There's been a lot of discussion about the minimal set of primitives to build an interpreter in the Forth community (for instance https://groups.google.com/d/msg/comp.lang.forth/KHw28PKZXUk/.... ) Particularly interesting is eForth, a Forth made to be easily ported while still having acceptable performance, and Minimal ANS Forth, a heavily-commented ANS compliant Forth written in Forth (both of these use significantly more than the minimum for practical reasons.) The answer, for both Lisp and Forth, is somewhere between 8 and 11. In "real world" usage, the set of primitives largely depends on the hardware you're targeting and how well you need it to perform.
The Forth exercise is interesting because you end up with a super simple instruction set. If someone ever invents a machine that can do operations really fast, but where implementing complex operations is prohibitive, such exercises could have practical value.
The answer will vary significantly depending on the degree of interpretation required (i.e., how much of your Lisp you want to lower down to something simpler prior to interpretation). That's why some lists include lambda, while some are only listing primitive functions.
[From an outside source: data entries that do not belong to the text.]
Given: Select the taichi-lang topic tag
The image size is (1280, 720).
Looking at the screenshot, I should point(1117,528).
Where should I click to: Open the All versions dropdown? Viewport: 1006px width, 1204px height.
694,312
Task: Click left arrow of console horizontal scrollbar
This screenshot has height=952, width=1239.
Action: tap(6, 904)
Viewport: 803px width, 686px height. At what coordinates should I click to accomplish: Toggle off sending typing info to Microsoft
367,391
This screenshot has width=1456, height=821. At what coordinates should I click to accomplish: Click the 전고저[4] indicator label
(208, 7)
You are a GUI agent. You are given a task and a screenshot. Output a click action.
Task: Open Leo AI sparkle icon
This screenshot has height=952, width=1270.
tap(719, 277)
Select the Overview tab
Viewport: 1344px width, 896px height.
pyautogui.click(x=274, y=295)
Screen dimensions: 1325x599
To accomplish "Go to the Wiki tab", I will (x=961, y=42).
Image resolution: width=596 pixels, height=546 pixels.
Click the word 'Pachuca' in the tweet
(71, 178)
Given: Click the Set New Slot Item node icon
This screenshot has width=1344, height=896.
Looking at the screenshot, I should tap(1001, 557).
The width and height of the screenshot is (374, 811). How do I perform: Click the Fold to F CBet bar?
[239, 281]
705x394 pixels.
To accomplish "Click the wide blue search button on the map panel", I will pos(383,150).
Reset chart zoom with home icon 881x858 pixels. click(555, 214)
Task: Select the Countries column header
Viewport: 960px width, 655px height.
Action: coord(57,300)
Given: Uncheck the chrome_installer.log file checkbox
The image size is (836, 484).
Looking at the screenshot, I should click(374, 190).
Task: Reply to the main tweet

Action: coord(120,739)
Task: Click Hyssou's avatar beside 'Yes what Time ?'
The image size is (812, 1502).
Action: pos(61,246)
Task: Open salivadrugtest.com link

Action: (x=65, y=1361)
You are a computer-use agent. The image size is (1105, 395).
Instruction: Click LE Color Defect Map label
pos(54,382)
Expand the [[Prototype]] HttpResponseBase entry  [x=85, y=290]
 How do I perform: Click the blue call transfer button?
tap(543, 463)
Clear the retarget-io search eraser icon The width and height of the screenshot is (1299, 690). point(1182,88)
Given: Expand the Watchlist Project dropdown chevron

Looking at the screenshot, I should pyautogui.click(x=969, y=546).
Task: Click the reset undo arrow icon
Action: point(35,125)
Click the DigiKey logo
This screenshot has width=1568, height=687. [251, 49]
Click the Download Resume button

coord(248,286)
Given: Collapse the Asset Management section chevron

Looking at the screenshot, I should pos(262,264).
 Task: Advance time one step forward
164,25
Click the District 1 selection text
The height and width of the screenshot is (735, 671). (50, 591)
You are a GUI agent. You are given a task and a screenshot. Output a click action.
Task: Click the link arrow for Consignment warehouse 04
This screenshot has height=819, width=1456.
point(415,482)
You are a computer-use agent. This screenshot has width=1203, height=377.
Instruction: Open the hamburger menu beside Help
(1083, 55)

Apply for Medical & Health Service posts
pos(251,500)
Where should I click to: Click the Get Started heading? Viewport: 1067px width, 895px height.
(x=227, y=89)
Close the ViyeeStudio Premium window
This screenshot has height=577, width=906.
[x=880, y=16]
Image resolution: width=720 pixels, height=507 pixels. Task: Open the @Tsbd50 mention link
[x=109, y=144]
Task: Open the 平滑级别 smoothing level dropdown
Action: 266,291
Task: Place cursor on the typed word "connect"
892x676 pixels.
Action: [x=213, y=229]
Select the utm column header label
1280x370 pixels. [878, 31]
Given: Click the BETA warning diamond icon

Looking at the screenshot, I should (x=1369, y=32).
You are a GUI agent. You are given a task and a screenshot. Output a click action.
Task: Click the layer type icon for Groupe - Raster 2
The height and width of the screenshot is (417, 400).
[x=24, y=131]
You only need lambda (and primitives for doing I/O). You can define numbers, lists, and all other data types using only lambda. For example you can define booleans like this:
(define true (lambda (a b) a)
(define false (lambda (a b) b)
(define if (lambda (b a b) (b a b)))
Now you can do:
(if true 4 9) -> returns 4
You can define logical `and` and `or` like this:
(define and (lambda (p q) (if p q false)))
(define or (lambda (p q) (if p true q)))
To make that work right for (if b (...) (...)) you'd need lazy evaluation though, otherwise both the then and else branch would always be evaluated regardless of whether the condition is true or false. Or you could wrap the then and else branch in a lambda, and then call the lambda that is returned by `if`.
- So booleans are the type forall r. r -> r -> r. "To use a boolean, you have to give it a value of type r for the then branch, and a value of type r for the else branch, and then you get a value of type r back".
- You can define natural numbers as functions of type forall r. r -> (r -> r) -> r. "To use a natural number, you should give a value of type r for n=0, and a function of type r -> r for n=k+1, then you get a value of type r back".
- You can define pairs of type (A,B) as forall r. (A -> B -> r) -> r. "To use a pair of type A,B you have to give a function that takes an A and a B and returns an r, then you get an r back".
- You can define sum types A+B (either an A or a B) as forall r. (A -> r) -> (B -> r) -> r.
- You can define least fix points (inductive types) of a type constructor F as forall r. (F r -> r) -> r.
- You can define greatest fix points (coinductive types) of a type constructor F as exists s. (s, s -> F s).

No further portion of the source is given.